High Protein Vegetable Soup Recipe: A Nutritious Delight!

Why You’ll Love This Recipe

This soup is a great choice for anyone looking to enjoy a healthy and protein-packed meal. The combination of lentils, chickpeas, and fresh vegetables provides an excellent source of plant-based protein, making it a great option for vegans and vegetarians. The soup is easy to make, customizable based on your vegetable preferences, and can be stored in the refrigerator or freezer for convenient meal prep. Plus, it’s flavorful, hearty, and will keep you feeling full and satisfied.

ingredients

(Tip: You’ll find the full list of ingredients and measurements in the recipe card below.)

  • 4 cups vegetable broth

  • 2 cups mixed vegetables (fresh or frozen)

  • 1 cup lentils, rinsed

  • 1 cup chickpeas, drained and rinsed

  • 2 cups fresh spinach, chopped

  • 3 cloves garlic, minced

  • 1 medium onion, diced

  • 2 tablespoons olive oil

  • 1 teaspoon dried thyme

  • 1 teaspoon dried oregano

  • Salt, to taste

  • Black pepper, to taste

  • 1 tablespoon lemon juice (optional)

High Protein Vegetable Soup Recipe: A Nutritious Delight!

directions

  1. Prep the vegetables: Wash and chop your vegetables as needed.

  2. Sauté onion and garlic: In a large pot, heat the olive oil over medium heat, then add the diced onion and minced garlic. Sauté for 3-4 minutes until softened.

  3. Cook lentils: Stir in the rinsed lentils and cook for an additional 2 minutes.

  4. Add vegetable broth: Pour in the vegetable broth and bring to a boil. Once boiling, reduce the heat and let it simmer for about 15 minutes.

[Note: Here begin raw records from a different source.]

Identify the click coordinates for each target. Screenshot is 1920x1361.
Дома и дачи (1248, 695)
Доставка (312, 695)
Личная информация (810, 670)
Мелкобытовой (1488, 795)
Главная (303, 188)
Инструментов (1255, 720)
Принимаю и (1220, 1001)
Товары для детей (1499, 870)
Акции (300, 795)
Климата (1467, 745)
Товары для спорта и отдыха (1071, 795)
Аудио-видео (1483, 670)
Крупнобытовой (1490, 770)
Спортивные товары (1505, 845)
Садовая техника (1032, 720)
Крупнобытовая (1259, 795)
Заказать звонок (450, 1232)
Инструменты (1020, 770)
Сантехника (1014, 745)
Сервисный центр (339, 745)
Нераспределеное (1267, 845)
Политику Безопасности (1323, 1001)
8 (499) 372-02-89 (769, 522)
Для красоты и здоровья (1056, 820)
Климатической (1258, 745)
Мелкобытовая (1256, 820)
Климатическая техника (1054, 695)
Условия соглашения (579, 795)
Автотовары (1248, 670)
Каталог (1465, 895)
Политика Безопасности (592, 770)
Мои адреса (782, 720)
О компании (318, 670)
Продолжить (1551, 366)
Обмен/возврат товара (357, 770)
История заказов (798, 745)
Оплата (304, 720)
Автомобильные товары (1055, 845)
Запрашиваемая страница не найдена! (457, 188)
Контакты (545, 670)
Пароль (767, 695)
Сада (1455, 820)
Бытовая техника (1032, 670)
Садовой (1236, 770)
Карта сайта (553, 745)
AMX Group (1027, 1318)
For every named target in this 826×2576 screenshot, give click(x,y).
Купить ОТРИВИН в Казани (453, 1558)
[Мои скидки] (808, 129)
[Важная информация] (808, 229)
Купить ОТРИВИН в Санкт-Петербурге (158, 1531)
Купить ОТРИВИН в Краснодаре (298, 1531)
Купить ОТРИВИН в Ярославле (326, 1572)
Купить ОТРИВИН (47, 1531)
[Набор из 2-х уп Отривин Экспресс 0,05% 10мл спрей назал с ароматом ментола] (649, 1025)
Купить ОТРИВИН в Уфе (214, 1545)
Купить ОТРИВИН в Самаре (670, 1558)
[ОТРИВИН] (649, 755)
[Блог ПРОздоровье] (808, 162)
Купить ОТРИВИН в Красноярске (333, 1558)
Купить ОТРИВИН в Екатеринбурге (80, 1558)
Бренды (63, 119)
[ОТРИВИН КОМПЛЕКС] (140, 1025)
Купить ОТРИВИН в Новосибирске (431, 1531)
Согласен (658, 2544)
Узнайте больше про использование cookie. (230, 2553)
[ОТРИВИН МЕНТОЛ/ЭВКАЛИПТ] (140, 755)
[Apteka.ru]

  5. Add vegetables and chickpeas: Add the mixed vegetables and chickpeas to the pot, then continue to simmer for another 10-15 minutes until everything is tender.

  6. Add spinach and season: Stir in the chopped spinach, dried thyme, and oregano, cooking for an additional 5 minutes.

  7. Season and serve: Season with salt, black pepper, and lemon juice (if desired). Serve warm and enjoy!

Servings and timing

  • Servings: 4

  • Prep Time: 10 minutes

  • Cook Time: 35 minutes

  • Total Time: 45 minutes

Variations

  • Customize the vegetables: Feel free to add or substitute vegetables based on your preferences, such as carrots, zucchini, or bell peppers.

  • Spicy version: Add chili peppers, hot sauce, or red pepper flakes for an extra kick.

  • Creamy version: Add a splash of coconut milk or blend part of the soup to create a creamy texture.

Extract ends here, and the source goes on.